* [WORK ORDER]:
Output the line that contains "[Search] (188, 21)", then every line beneath it through the end of the records, exactly as given and with no other lines.

* [GIVEN ENTRIES]:
^^^^

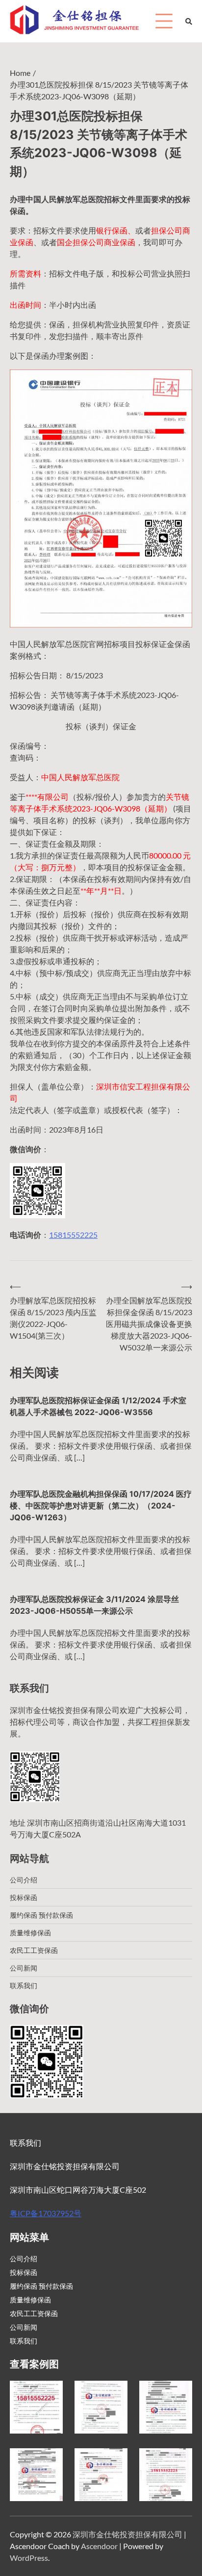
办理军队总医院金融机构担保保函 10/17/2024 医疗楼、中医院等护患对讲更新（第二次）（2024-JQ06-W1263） (101, 1505)
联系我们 (23, 1985)
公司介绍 (23, 1880)
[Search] (188, 21)
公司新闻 (23, 1968)
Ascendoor (99, 2546)
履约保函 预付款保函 (41, 1915)
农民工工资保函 (34, 1950)
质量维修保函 (30, 1932)
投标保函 (23, 1897)
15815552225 (73, 1234)
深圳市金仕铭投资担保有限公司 (127, 2534)
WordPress (29, 2557)
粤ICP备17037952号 (45, 2213)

^^^^

* [REPLY TO THE EXERCISE]:
[Search] (188, 21)
公司新闻 (23, 1968)
Ascendoor (99, 2546)
履约保函 预付款保函 (41, 1915)
农民工工资保函 (34, 1950)
质量维修保函 (30, 1932)
投标保函 (23, 1897)
15815552225 (73, 1234)
深圳市金仕铭投资担保有限公司 (127, 2534)
WordPress (29, 2557)
粤ICP备17037952号 (45, 2213)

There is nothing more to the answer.